SeeNav-Agent:通过视觉提示与步级策略优化增强视觉语言导航能力
SeeNav-Agent: Enhancing Vision-Language Navigation with Visual Prompt and Step-Level Policy Optimization
December 2, 2025
作者: Zhengcheng Wang, Zichuan Lin, Yijun Yang, Haobo Fu, Deheng Ye
cs.AI
摘要
现有基于大规模视觉语言模型(LVLM)的视觉语言导航(VLN)智能体常受感知偏差、推理错误与规划失误的困扰,严重制约其导航性能。为突破这些局限,本文提出新型VLN智能体框架SeeNav-Agent。首先,为降低VLN智能体视觉模块的感知幻觉,我们在输入空间引入双视角视觉提示(VP)技术,该技术同时能增强智能体对当前空间状态的理解。随后,针对VLN智能体的后训练阶段,我们设计了一种创新的步级强化微调(RFT)方法——步进奖励分组策略优化(SRGPO)。该方法首先为导航任务定义可验证的过程奖励,继而通过随机分组不同导航步数实现高效的步级优势估计。SRGPO为VLN智能体的强化学习过程提供密集奖励信号,显著提升其规划能力。在EmbodiedBench导航基准上的实验表明:引入零样本VP模块后,GPT-4.1的导航成功率达86.7%,较当前最优LVLM提升约20个百分点;基于SRGPO后训练的Qwen2.5-VL-3B模型导航成功率达72.3%,超越现有最佳LVLM模型5.6个百分点。

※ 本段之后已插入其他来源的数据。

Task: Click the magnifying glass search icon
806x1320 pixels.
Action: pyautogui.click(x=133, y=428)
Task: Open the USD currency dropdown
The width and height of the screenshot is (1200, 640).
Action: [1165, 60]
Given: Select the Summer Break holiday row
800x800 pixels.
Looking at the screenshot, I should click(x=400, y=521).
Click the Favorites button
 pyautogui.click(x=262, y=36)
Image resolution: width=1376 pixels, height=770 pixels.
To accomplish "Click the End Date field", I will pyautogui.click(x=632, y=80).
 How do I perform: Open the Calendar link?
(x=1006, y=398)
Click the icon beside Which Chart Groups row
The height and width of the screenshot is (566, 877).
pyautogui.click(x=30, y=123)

此外,与GRPO、GiGPO等RFT算法相比,SRGPO在训练稳定性、收敛效率与泛化能力方面均展现出显著优势。
English
Existing Vision-Language Navigation (VLN) agents based on Large Vision-Language Models (LVLMs) often suffer from perception errors, reasoning errors, and planning errors, which significantly hinder their navigation performance. To address these limitations, a novel VLN agent framework, named SeeNav-Agent, is proposed in this work. First, to reduce perception hallucinations of the visual module of the VLN agent, a dual-view Visual Prompt (VP) technique is introduced in the input space, which can also improve the agent's understanding of current spatial states. Subsequently, a novel step-level Reinforcement Fine-Tuning (RFT) method, Step Reward Group Policy Optimization (SRGPO), is designed for the post-training of VLN agents. In SRGPO, we first define verifiable process rewards for the navigation task, and then perform efficient step-level advantage estimation by randomly grouping different navigation steps. SRGPO provides dense reward signals for the reinforcement learning process of the VLN agent and enhances its planning capability. Experimental results on the EmbodiedBench Navigation benchmark indicate that by introducing the zero-shot VP module, the GPT-4.1 achieves a navigation success rate of 86.7%, surpassing the current best LVLM by approximately 20 percentage points (pp). Through post-training based on SRGPO, the Qwen2.5-VL-3B model reaches a navigation success rate of 72.3%, outperforming the best existing LVLM model by 5.6 pp. Moreover, compared to RFT algorithms such as GRPO and GiGPO, the proposed SRGPO demonstrates significant improvements in training stability, convergence efficiency, and generalization capability.